The short story is this:
Koan began converting his apple orchards to organic about 20 years ago, for several reasons. First, organic inputs were cheaper (copper, sulfur, manure for fertilizer). Second, demand was beginning to grow, and there was some price premium for organic fruit. Third, and very important, he didn’t think he’d win in a race of get-bigger-or-get-out, so he wanted to diversify and integrate into retail and sell less fruit wholesale. “The big buyers just didn’t need me,” he said.
Growing near-perfect organic fruit isn’t easy, and Koan throws away nothing. He has to make good use of all his apples, not just the best ones.
Today, the large part of his 150 acres of apple production goes into production of hard cider, with wide distribution in the United States and Canada. It is a large business that grew from one basic product, J.K.’s Organic Scrumpy, and now has five brands. Hard cider is a valuable product made from low-value apples.
“I intensively manage about 30 acres of apples for fresh market,” he said. “The other 120 are less intensively managed for cider production.” The culls from the fresh-market apples are also pressed, either for sale as fresh apple cider at the farm market or for fermentation.

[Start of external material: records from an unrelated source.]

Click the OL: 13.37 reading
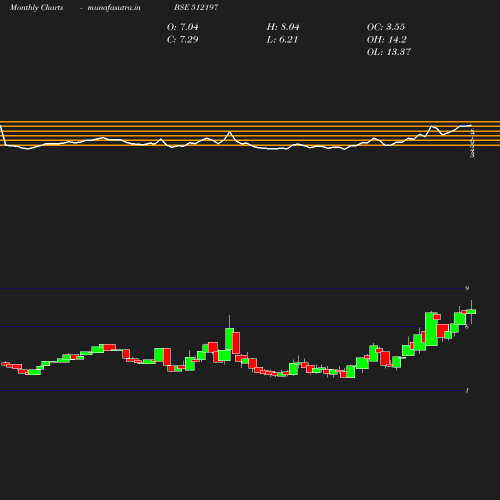The width and height of the screenshot is (500, 500). [389, 52]
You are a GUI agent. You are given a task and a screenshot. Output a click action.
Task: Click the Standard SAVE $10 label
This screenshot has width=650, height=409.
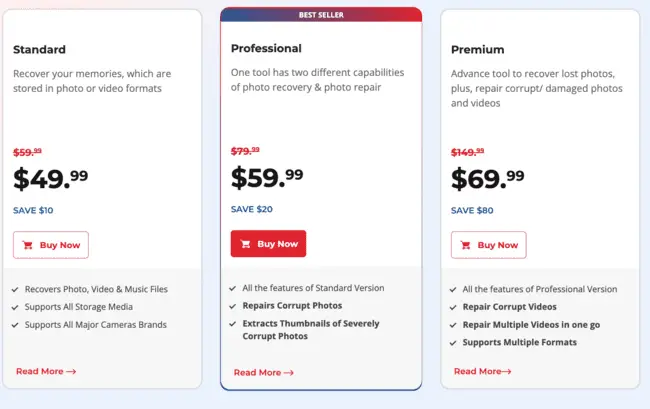pos(33,211)
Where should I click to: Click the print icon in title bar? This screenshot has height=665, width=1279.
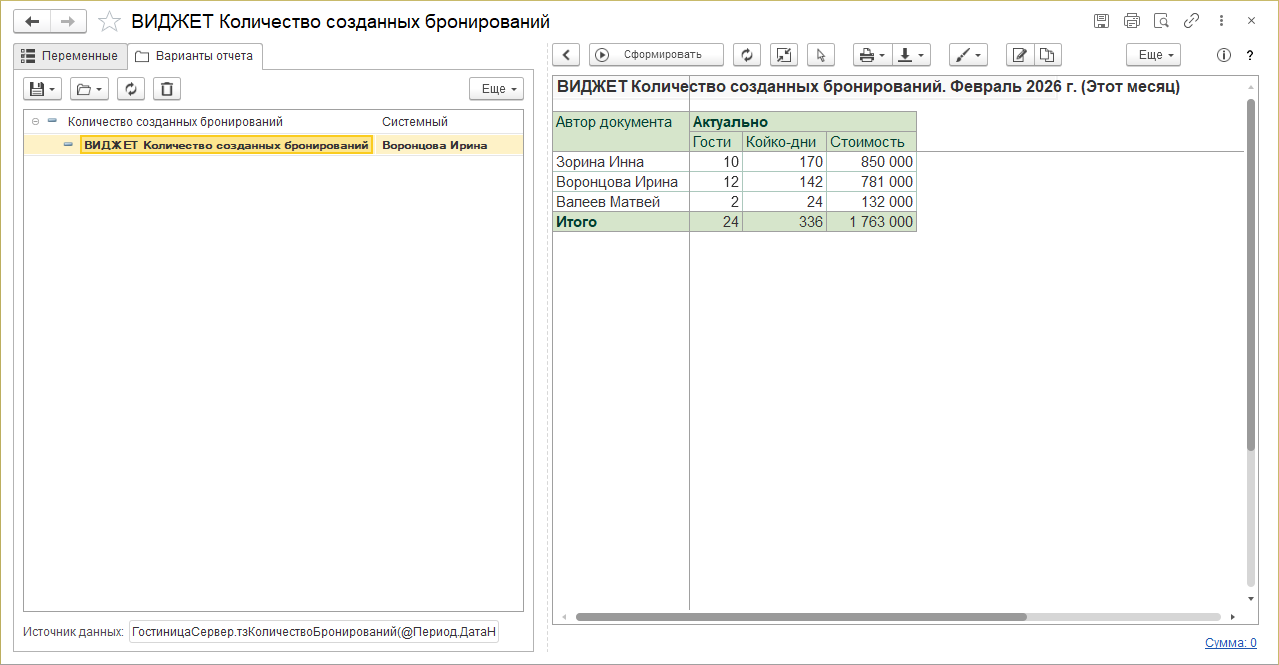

Koan presses about 600 gallons of apple juice every day, six days a week, year around. It is fermented, bottled, labeled with the J.K. Farmhouse label, cased, palleted, shrink-wrapped, and shipped to destinations in 40 states and Canada. The cider is so successful, he buys fruit from other growers to meet demand. Last year, when he, like most Michigan growers, had no crop, he bought apples from Washington State.
While his signature product is called Scrumpy Farmhouse Cider, it’s more farmhouse than scrumpy, he says. The word scrumpy is used to describe the ciders of southern England, but Koan doesn’t claim that tradition and does not plant any apple varieties specifically for cider.

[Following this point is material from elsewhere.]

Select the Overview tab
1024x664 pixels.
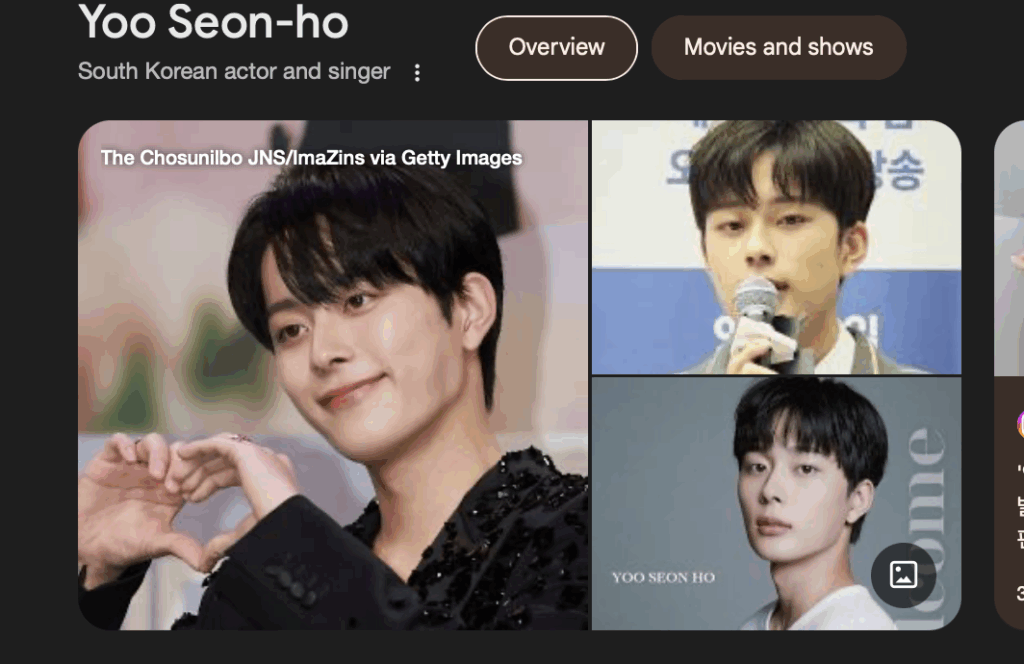556,48
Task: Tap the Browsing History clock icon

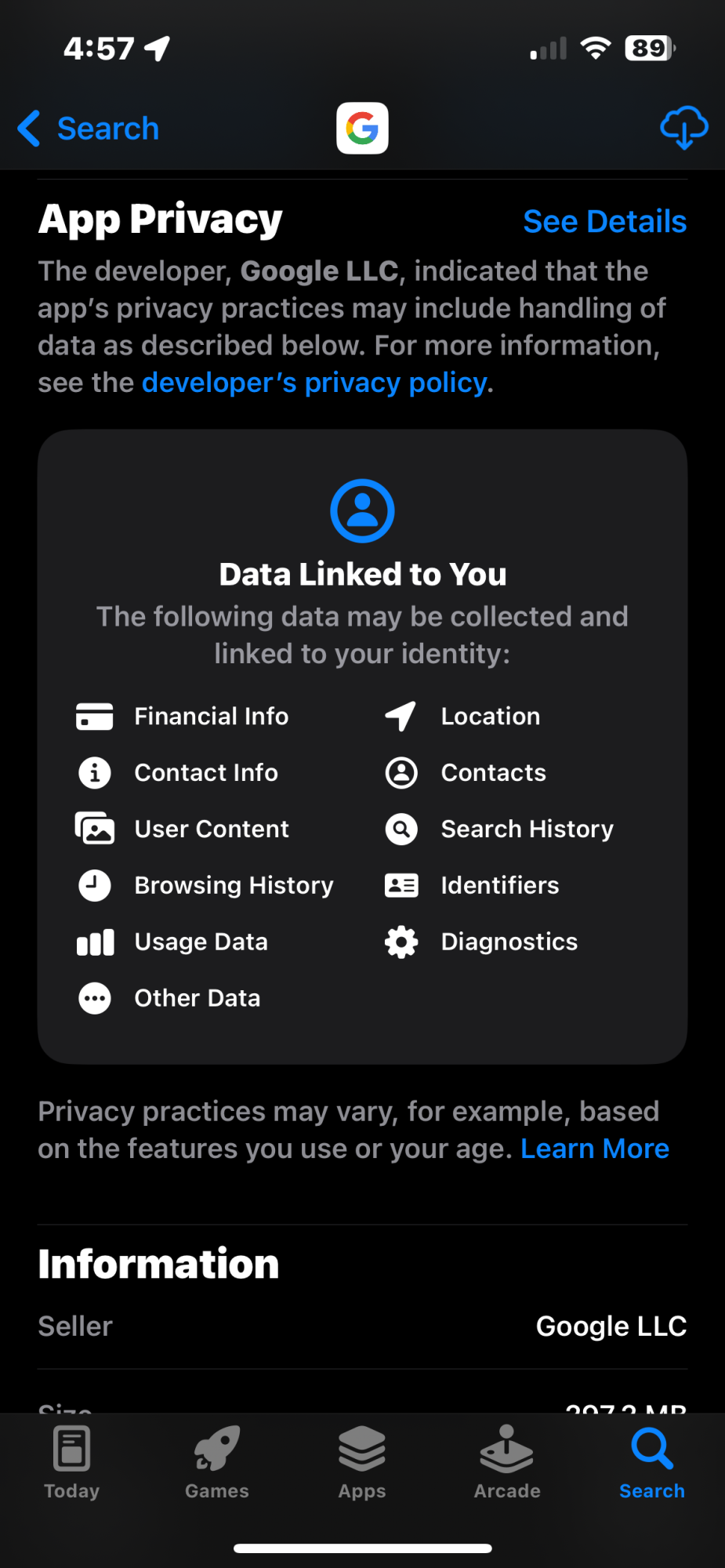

“Why should I plant old varieties from somewhere else and wait nine years for production?” he asks. American cider tastes are just being developed, and consumers will learn to like our cider just as much as the English like theirs, he says.

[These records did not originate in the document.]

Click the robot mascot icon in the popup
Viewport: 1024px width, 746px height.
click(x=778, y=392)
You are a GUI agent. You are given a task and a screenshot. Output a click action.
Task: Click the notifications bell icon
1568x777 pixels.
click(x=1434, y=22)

The opposite of conventional isn’t necessarily organic, it’s unconventional, and Koan is unconventional in many ways. Almar Orchard, which his father, Albert, established, is located on heavy silt-loam soils in flat corn-soybean country a hundred miles west of Michigan’s fruit belt.
Koan said the county agent told his father, “You don’t want to be growing apples here.” That led to a rocky start in what would later become a very close relationship with the land-grant university, Michigan State.
Jim attended the University of Michigan’s Flint branch and earned a master’s degree in psychology. He then taught school for six years before deciding to quit arguing with his dad and start farming with him.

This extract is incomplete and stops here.